People and programs 04/12/2021
“We now eat a lot more vegetables. Both of my kids are hooked on salads—they have a salad at almost every meal now.”

That’s what Brittany, a mom of two in Midland, ON, told us after participating in Community Food Centres Canada’s Market Greens program. 

And the uptick in vegetables isn’t only with this family. More than 300 families in Midland and Stratford have now taken part in this pilot program, created to help low-income families with young children access fresh, local fruits and vegetables.

 The pilot wrapped up recently, with some impressive results:
  • 98% of participants said the program helped them eat more fruits and vegetables.
  • Children involved were eating two more servings of fruits and vegetables per day. 
  • 67% of participants, and 75% of their children, tried new fruit and vegetables.
  • 86% of participants using the market were always able to get the fruits and vegetables that they wanted to eat.


How Market Greens works 

The program works by providing participants $10 to $20 in Market Greens Dollars every week for five months, and offering healthy eating resources like recipes and food preparation tips.
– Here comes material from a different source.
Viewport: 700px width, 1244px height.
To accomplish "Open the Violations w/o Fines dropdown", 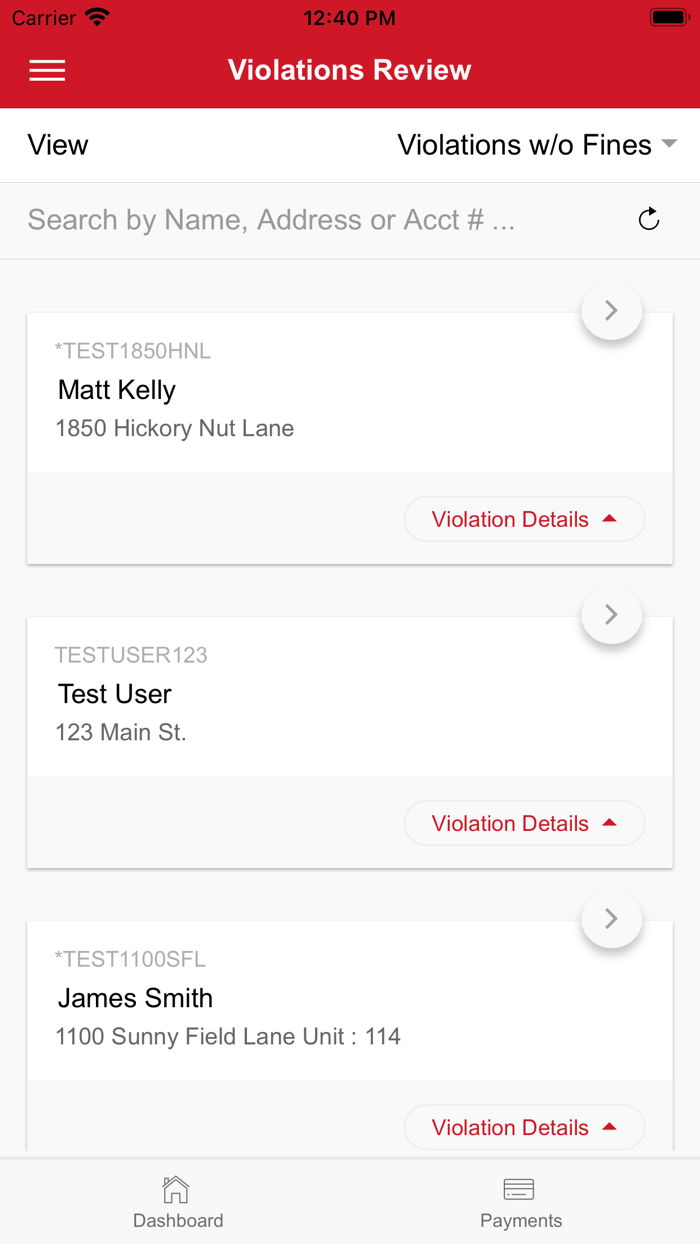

For Brittany, who was out of work and struggling to get by on social assistance, those Market Green Dollars went a long way:

“Trying to allocate money when I wasn’t working was really hard. We had all of these other expenses, and I found myself wondering how much money I could put towards vegetables all the time.”


She could redeem the amount at Chigamik Community Health Centre’s Miijim Market, where fruits and vegetables are available to community members all year round at a wholesale price.

But Market Greens is about more than just access: it’s also about health promotion.

Research shows that fruit and vegetable subsidies can instill long-term healthy eating habits. The findings of the pilot program echoed this: 72% of participants changed the way they shopped for fruits and vegetables. And 64% noticed that their kids were more interested in eating or cooking fruits and vegetables, even after the program ended.

A key goal of the program is to make sure that people can keep up with those changes in the long run, because that’s what makes the biggest difference to people’s food confidence and choices.
 

Making healthy food more accessible across the country


In 2020, Market Greens expanded to 15 more communities across the country. From Katzie First Nation and Fraser Health in British Columbia to the North End Community Health Centre in Nova Scotia, partners are making the program come alive in their communities.

The expanded program now also includes Greens prescriptions. These are “medications” prescribed by healthcare practitioners—in the form of fruits and vegetables—to promote health in community members more vulnerable to diet-related conditions, such as diabetes and heart disease. The prescriptions can be “filled” at the wholesale markets.

Studies in the US have shown that eating more fruits and vegetables as part of a healthy lifestyle decreases the risk of developing diabetes by as much as 58% and can improve bloodwork for those with diabetes, a marker of disease severity and potential complications.

As Brittany noted after her experience with the program: “It helped my family a lot, and I think it would benefit a lot of other people.”